◆ **Task brief**: Count how many lines in the rows below contain the string "heading", matching case exactly, and reply with only that number.

◆ **Supplied records**:
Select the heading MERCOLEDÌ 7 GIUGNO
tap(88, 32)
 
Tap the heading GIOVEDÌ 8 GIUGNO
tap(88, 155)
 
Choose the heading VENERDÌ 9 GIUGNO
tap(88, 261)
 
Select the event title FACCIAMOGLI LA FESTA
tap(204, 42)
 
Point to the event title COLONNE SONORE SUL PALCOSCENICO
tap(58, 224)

---

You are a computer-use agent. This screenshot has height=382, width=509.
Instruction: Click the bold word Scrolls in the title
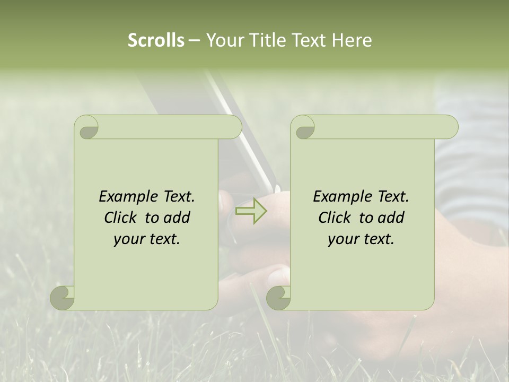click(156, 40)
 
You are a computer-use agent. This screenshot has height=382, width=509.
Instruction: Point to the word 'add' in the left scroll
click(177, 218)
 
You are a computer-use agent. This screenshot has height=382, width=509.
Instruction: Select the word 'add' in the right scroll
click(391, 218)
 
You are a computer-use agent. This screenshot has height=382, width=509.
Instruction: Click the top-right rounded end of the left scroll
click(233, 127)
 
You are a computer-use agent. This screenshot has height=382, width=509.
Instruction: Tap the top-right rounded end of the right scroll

◆ **Task output**: 3